COSA FARE —
1) Riproduci il passo del brano sugli afroamericani al cinema che comincia con "Ultimo capitolo della" e termina con "a Dan Aykroyd.".
2) Nel brano sugli afroamericani al cinema, insieme a quale attore Eddie Murphy interpreta Una poltrona per due?
+++ BRANO MOSTRATO
Ultimo capitolo della nostra breve storia degli afroamericani al cinema. Parte quattro, dagli anni '80 ai Duemila: da Spike Lee a Jordan Peele
Con la fine della Blaxploitation il cinema afroamericano tende a farsi inglobare dallo star-system hollywoodiano. Sidney Poitiers, ad esempio, si dà alla regia, per altro senza grande successo, mentre emergono interpreti che diventeranno famosi come attori comici. Uno di questi è Richard Pryor che farà coppia con Gene Wilder in alcuni film; un altro è Eddie Murphy che interpreterà alcune pellicole di grande successo quali 48 ore (48 Hrs., 1982) di Walter Hill, in coppia con Nick Nolte e Una poltrona per due (Trading Places, 1983) di John Landis, insieme a Dan Aykroyd.
++++++
+++ ESTRATTI DEI DATI
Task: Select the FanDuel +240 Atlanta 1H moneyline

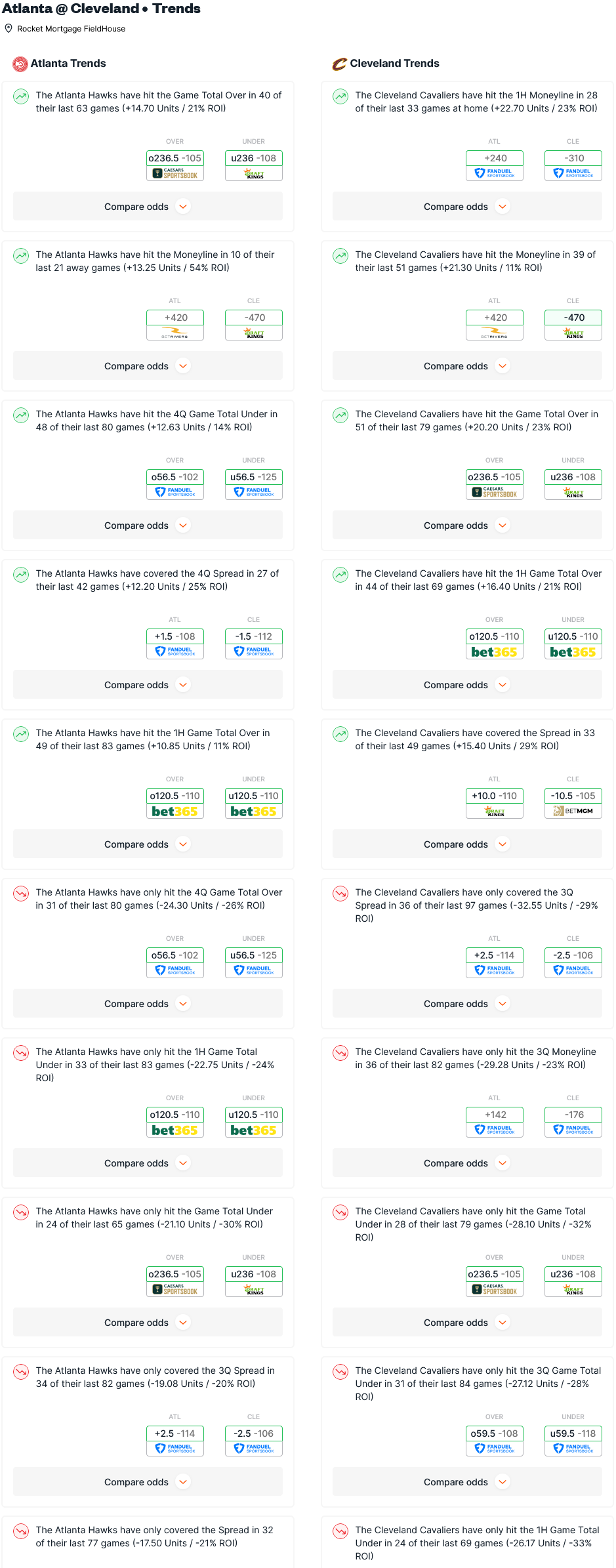Action: 495,165
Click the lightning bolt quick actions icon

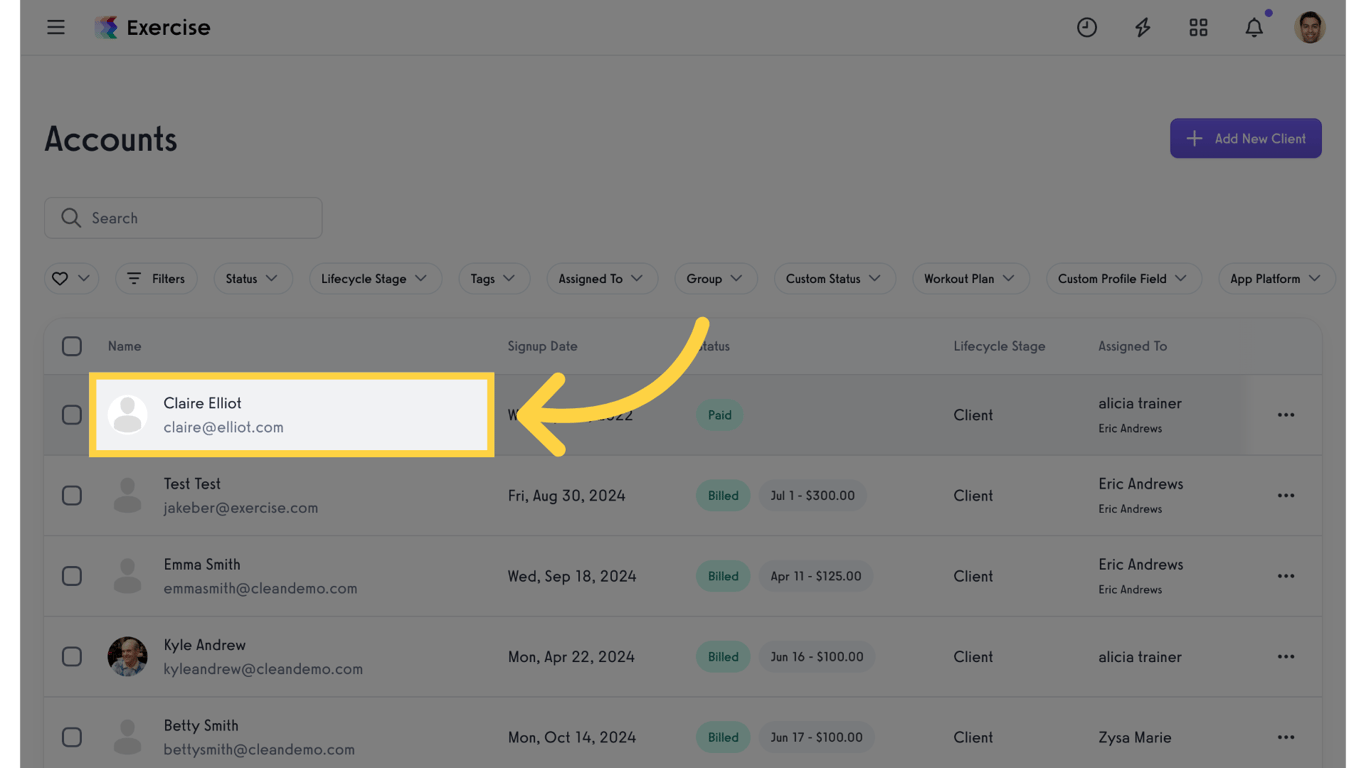click(x=1142, y=27)
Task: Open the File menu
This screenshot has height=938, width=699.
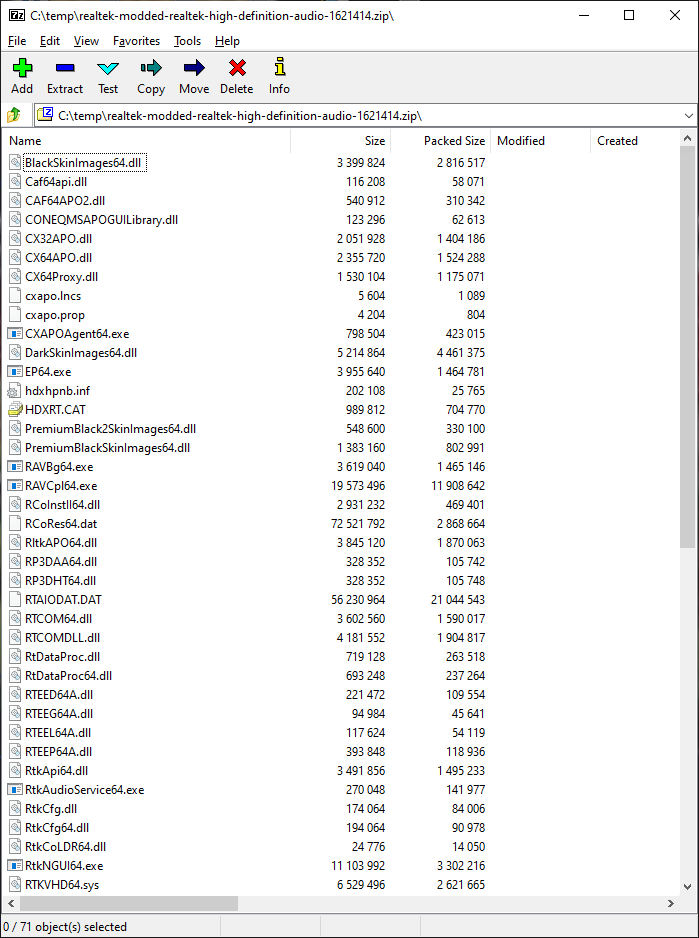Action: point(17,41)
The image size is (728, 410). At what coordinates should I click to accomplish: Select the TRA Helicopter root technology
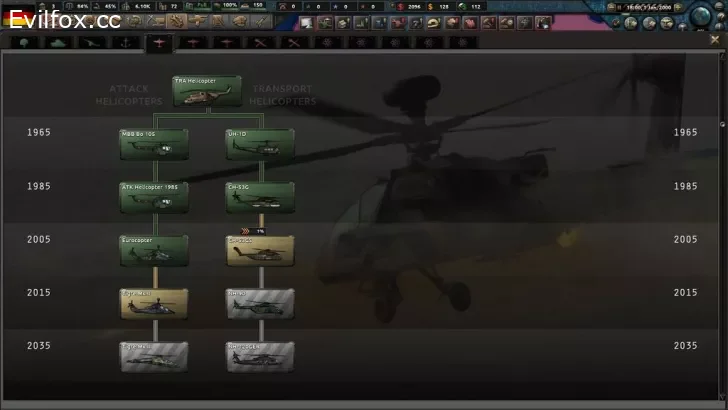[x=207, y=92]
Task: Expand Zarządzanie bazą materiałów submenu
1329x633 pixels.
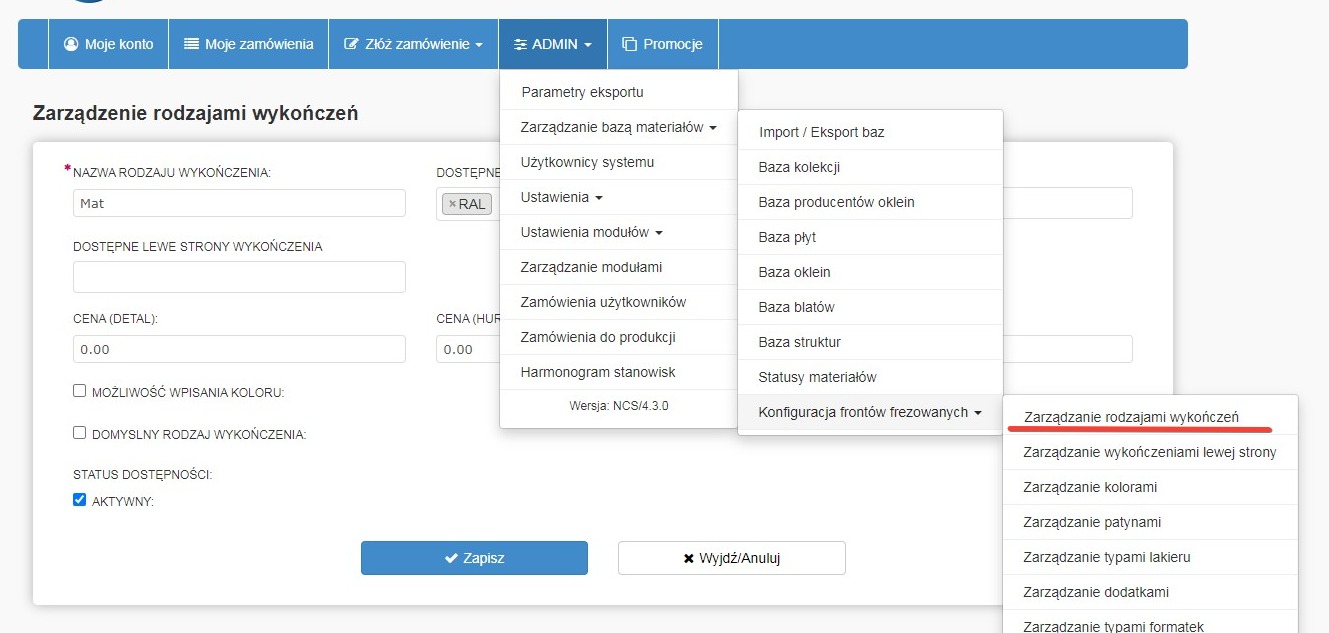Action: click(x=618, y=127)

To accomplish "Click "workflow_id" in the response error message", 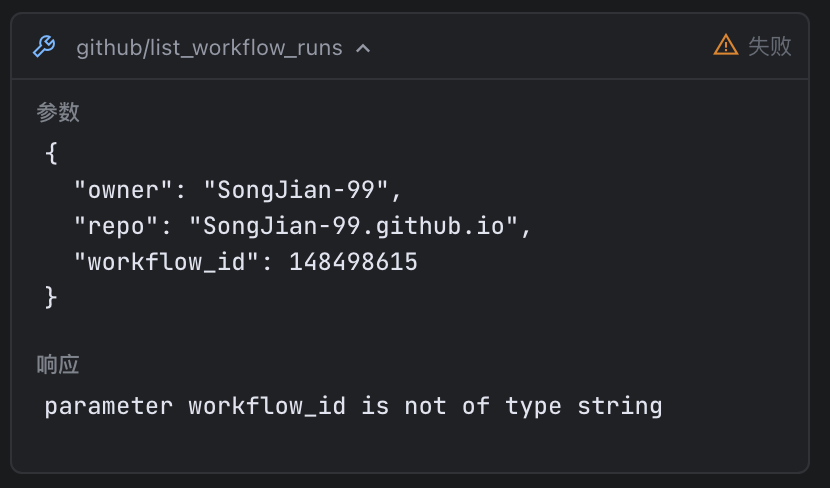I will (x=268, y=406).
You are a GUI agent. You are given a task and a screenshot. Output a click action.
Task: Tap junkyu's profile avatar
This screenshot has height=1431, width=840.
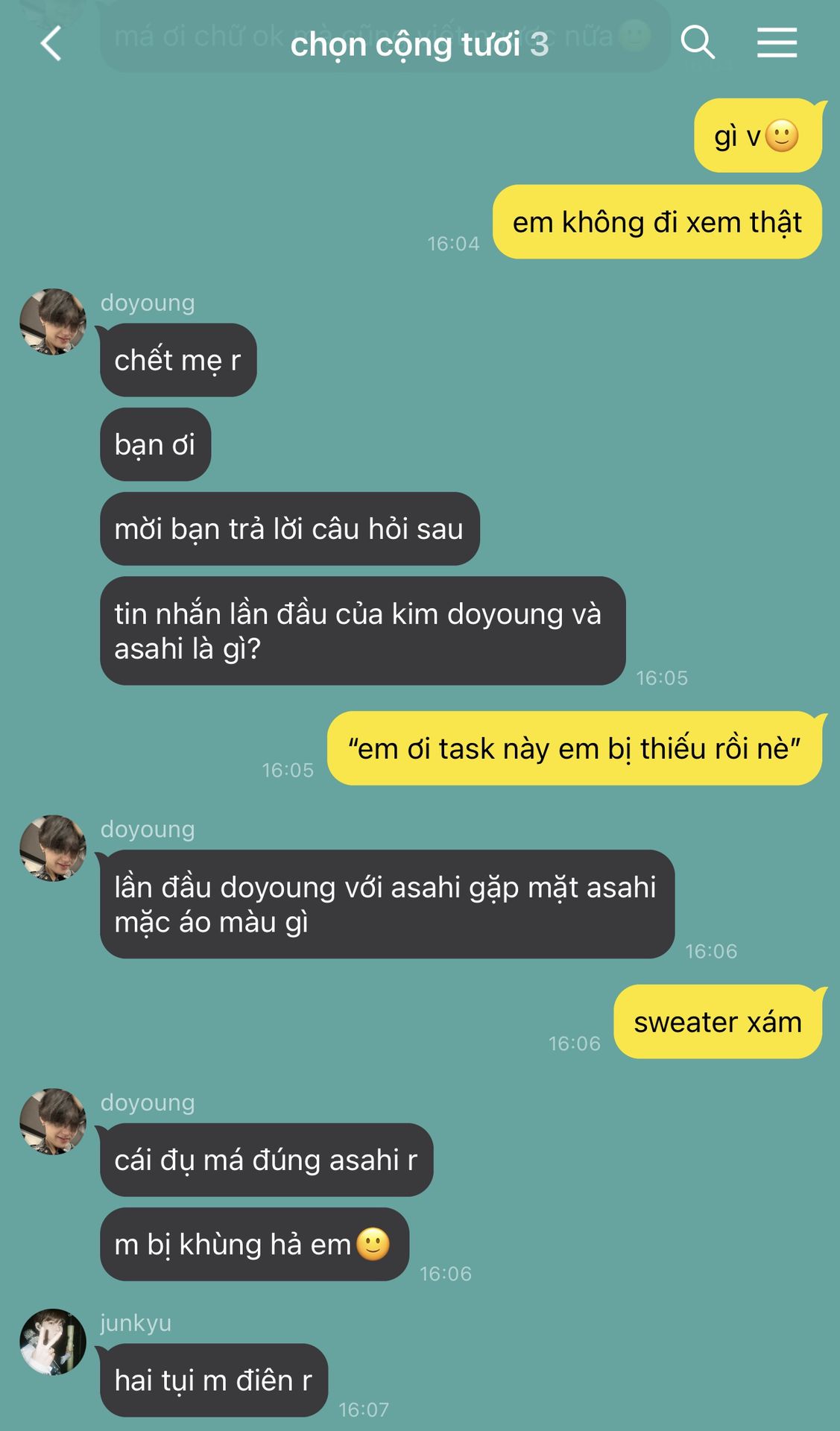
++++++
RISPOSTE PER COMPITO —
1)
Ultimo capitolo della nostra breve storia degli afroamericani al cinema. Parte quattro, dagli anni '80 ai Duemila: da Spike Lee a Jordan Peele
Con la fine della Blaxploitation il cinema afroamericano tende a farsi inglobare dallo star-system hollywoodiano. Sidney Poitiers, ad esempio, si dà alla regia, per altro senza grande successo, mentre emergono interpreti che diventeranno famosi come attori comici. Uno di questi è Richard Pryor che farà coppia con Gene Wilder in alcuni film; un altro è Eddie Murphy che interpreterà alcune pellicole di grande successo quali 48 ore (48 Hrs., 1982) di Walter Hill, in coppia con Nick Nolte e Una poltrona per due (Trading Places, 1983) di John Landis, insieme a Dan Aykroyd.

2) Dan Aykroyd.